Değerli arkadaşlar, bu Mecliste araştırma komisyonları kuruluyor. Bunlardan bir tanesi de Deprem Araştırma Komisyonuydu. Ben şimdi, buraya Amasra Maden Araştırma Komisyonundan geliyorum. Deprem Araştırma Komisyonunun da üyesiydim. Şimdi, bunlar niye yapılıyor? Alınması gereken tedbirler, bu ölümlerin ve can kayıplarının sebepleri, mal kayıplarının sebepleri, bütün bunları açığa çıkartmak, ortaya çıkartmak ve bunların nasıl önleneceği üzerine rapor hazırlamak. Peki, rapor hazırlıktan sonra ne yapmak? Rapor hazırladıktan sonra da o rapora konu olan kurum ve kuruluşların bunun gereklerini yerine getirmesini takip etmek, Meclis olarak bir taraftan da görevimiz bu. Şimdi, bir Komisyon kuruldu. Bu, Deprem Araştırma Komisyonu 6 Temmuz 2021 tarihinde -522 sayfaydı sanırım- bir rapor hazırladı ve rapor gayet iyi bir rapordu, bütün vekil arkadaşlar, tüm parti gruplarındaki bütün vekil arkadaşlar çok ciddi özverili, önemli çalışmalar yürüttük ve ortaya koyduk. Şimdi, burada 268 tane öneri vardı, kurumların yapması gereken, alınması gereken kararlar, çıkartılması gereken kanunlar, değişmesi gereken yönetmelikler; 268 öneri. Bu 268 öneri 13 bakanlığa ait önerilerdi. Ben bunların hepsine ayrı ayrı, bu 268 öneriyle ilgili önerge verdim, yani ne yaptınız bunlarla ilgili diye, ne yaptınız? Aradan bir yıldan fazla zaman geçmiş. Şimdi, tabii, Mecliste önergelere çok az bakanlıklar cevap veriyor artık, yani birkaç bakanlık cevap veriyor. Şu ana kadar cevapları gelmedi, bekliyoruz hâlâ, takipçisiyiz. Şimdi, bunu niye veriyoruz? Çünkü denetim görevimizi yerine getiriyoruz yani biz o rapor sonucunda bu konuyla ilgili olarak alınması gereken kararların alınıp alınmadığını hatırlatıyoruz ve takibini yapıyoruz, denetimini yapıyoruz; bunun için yapıyoruz.

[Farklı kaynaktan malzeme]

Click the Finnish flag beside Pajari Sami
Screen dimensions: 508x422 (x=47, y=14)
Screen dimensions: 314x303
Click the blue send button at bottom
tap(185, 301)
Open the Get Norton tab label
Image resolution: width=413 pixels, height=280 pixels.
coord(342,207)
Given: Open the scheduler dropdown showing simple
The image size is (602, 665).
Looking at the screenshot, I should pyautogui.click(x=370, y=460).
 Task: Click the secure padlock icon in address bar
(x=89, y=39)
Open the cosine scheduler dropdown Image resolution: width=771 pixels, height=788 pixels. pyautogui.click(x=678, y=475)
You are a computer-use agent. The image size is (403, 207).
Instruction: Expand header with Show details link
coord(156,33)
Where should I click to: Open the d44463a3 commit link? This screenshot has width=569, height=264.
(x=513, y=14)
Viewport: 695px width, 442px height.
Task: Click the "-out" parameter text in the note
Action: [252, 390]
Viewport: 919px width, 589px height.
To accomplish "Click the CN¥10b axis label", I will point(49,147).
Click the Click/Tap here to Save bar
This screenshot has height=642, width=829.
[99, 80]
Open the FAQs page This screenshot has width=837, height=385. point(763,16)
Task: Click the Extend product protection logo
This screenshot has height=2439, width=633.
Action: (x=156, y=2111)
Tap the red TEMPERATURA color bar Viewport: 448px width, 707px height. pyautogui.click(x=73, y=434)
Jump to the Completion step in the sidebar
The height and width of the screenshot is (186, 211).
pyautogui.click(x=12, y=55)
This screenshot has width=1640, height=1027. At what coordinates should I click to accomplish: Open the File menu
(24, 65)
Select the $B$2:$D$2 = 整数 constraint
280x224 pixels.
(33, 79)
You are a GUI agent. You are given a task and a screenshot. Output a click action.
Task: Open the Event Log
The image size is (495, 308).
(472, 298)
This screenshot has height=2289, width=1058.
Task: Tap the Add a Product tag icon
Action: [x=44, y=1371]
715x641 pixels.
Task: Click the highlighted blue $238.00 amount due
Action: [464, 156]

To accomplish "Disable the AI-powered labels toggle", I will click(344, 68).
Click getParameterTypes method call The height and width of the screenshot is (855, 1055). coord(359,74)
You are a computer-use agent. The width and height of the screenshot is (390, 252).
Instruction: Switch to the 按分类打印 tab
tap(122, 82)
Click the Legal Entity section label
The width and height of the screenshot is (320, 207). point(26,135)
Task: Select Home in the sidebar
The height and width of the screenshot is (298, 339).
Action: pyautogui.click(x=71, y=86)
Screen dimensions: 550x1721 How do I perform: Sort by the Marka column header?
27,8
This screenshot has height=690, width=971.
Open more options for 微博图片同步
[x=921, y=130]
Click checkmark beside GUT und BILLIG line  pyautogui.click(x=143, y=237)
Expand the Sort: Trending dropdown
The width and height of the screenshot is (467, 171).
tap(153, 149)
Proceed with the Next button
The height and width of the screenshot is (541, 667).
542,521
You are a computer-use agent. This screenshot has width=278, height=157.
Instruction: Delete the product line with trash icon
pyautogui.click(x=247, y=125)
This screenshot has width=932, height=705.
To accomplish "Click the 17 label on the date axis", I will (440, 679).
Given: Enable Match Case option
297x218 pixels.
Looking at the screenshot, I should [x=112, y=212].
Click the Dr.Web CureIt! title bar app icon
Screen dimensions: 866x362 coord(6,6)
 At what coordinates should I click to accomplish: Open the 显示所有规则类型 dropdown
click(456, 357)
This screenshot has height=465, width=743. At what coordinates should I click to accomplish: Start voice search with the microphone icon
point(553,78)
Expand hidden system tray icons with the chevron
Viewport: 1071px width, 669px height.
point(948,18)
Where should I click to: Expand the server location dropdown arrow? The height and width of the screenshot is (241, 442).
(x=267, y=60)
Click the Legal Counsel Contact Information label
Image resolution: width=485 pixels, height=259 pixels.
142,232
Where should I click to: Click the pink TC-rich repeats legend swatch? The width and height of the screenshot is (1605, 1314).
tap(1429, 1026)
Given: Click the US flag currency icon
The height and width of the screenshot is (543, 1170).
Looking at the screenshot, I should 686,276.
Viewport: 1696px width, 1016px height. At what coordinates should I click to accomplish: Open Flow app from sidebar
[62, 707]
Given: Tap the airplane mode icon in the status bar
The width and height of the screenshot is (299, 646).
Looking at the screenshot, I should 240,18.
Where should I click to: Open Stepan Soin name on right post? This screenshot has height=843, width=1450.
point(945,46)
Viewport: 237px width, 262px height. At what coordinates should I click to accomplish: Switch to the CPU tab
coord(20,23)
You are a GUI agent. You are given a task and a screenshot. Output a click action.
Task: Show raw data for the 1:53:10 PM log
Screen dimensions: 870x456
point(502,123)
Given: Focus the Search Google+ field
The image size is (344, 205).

Şimdi, Komisyona gelen kurumlar ne diyor? Komisyonlara gelen bütün kurumlar âdeta böyle icraat yarışına girip ne güzel işler yaptıklarını, nasıl önemli işler yaptıklarını anlatıyorlar. Şimdi, Deprem Araştırma Komisyonuna gelen kurumlar öncelikle, örneğin 99’dan sonra kamu binalarında nasıl tedbirler aldıklarını, kamu binalarını nasıl depreme dayanıklı hâlâ getirdiklerini anlattılar. Ama şimdi Düzce Gölyaka depreminde görüyoruz ki ya, kamu binası olan adliye, perman perişan olmuş yani darmadağın olmuş. Yani can kaybı olmamasının tek sebebi, bu depremin gece saat 4’te olmasından kaynaklı eğer deprem gündüz olmuş olsaydı bu adliyede çalışan insanlar yaşamını yitirecekti; bu kadar net.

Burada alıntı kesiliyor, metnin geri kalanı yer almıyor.